Tecnomatix also discovered a missing link, according to Zvi Feuer, vice president, Tecnomatix Industry Business Unit, after acquiring manufacturing execution system (MES) software capabilities through Tecnomatix' September 2003 purchase of MES developer USDATA Corp. (Richardson, TX). With new applications FactoryLink and Xfactory from USDATA, Tecnomatix is enhancing its MPM product suite to help process planners and factory-floor personnel communicate more effectively with each other.

"The reason we did this is that to complete our vision going down to the shop floor, we needed a way to communicate better with the machines and people on the shop floor," Feuer says of adding the MES capabilities. "What we are planning, at the stage when we're designing a line, could be broadcast electronically into the shop-floor environment, and all the data collected on the shop floor could be analyzed and then put into the plant environment for future improvements in the planning process." With the additions, Tecnomatix customers will be able to more effectively validate assembly processes and then execute those processes on the shop floor, Feuer adds.
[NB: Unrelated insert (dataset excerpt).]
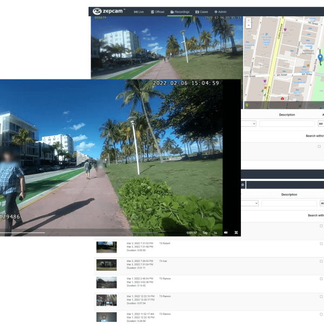Click the blue location pin on map

pyautogui.click(x=320, y=58)
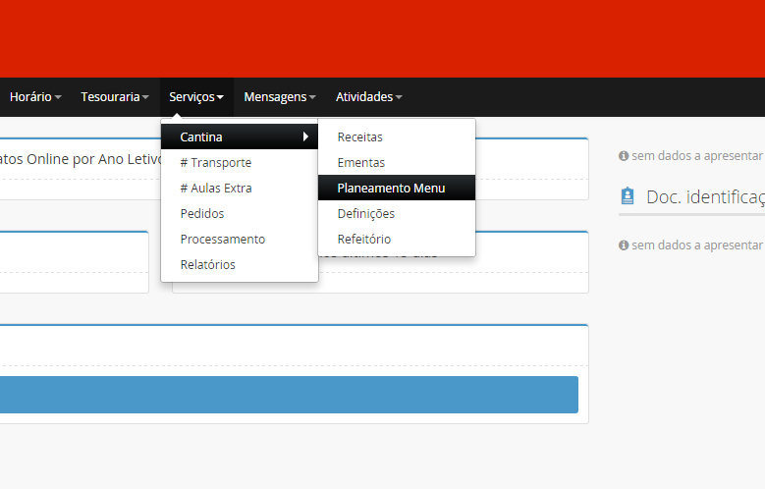Click the Cantina submenu arrow
This screenshot has width=765, height=489.
pyautogui.click(x=305, y=136)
Breaking down the walls between design and engineering still remains a problem for many manufacturing organizations. "Remember that 15 - 20 years ago, everyone talked a lot about the need for concurrent engineering," Feuer recalls. "They said concurrent engineering would bridge the gap between those who design the product and the people who design a way to assemble the product.

"But we found out that there is a big gap between people that design the assembly process and people that execute it on the shop floor--and these people do not talk to each other," he continues. "Normally, they're not even in the same place, because the process planners are in the central planning department, and shop-floor people are in the plants, which are spread all over the world. A lot of the planning may be done in Germany, and the execution of the process is done in China or Korea. And vital information is stuck on the shop floor, in the heads of people, or on paper, or in an Excel file, and it's not being reused by the people that do the planning. And the lessons learned in production are not being used anywhere."
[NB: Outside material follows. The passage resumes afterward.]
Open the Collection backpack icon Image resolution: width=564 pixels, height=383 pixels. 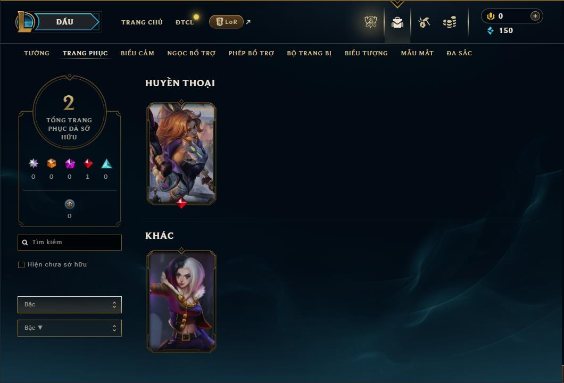(397, 23)

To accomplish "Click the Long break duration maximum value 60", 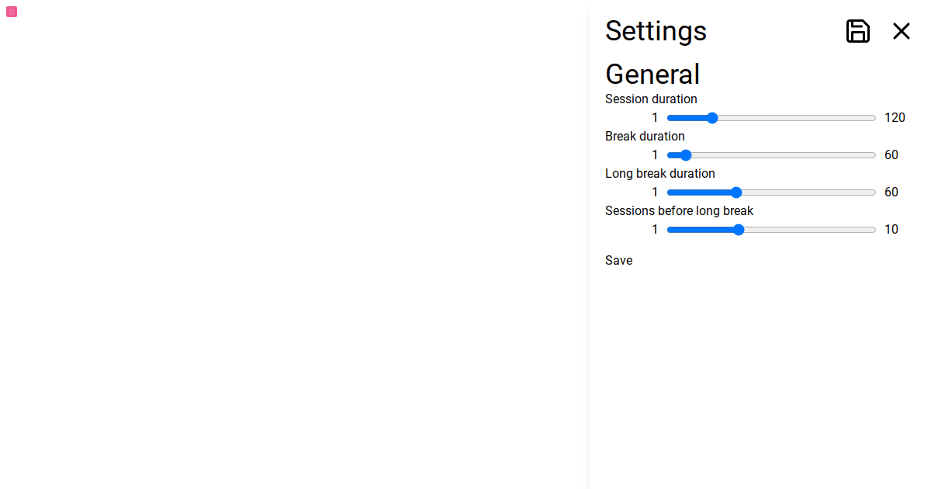I will (x=891, y=192).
Adding MES to the equation will help Tecnomatix eliminate what Feuer called the missing link. "Our vision for a long time was to go from the end of the product design cycle to the end of the execution side. But we had a missing link."

With the changes, the company's vision for true collaboration in MPM has come closer to reality. At this time, Tecnomatix has about 1500 users, with 150 seats of its MPM systems at automotive customers in North America that rely on the systems daily for auto-industry processes, Feuer notes. And while the technology is primarily installed at larger automotive OEMs and Tier I suppliers, Feuer adds that Tecnomatix has a customer in Mexico with annual sales of $250 - $300 million producing engines, engine blocks, cylinder heads, and gearboxes. "We also have projects in China, working with automotive companies like Shanghai VW," Feuer adds. "The ability of the OEM mother companies to communicate with production sites in offshore locations like Shanghai is becoming a very important enabler for deploying this technology."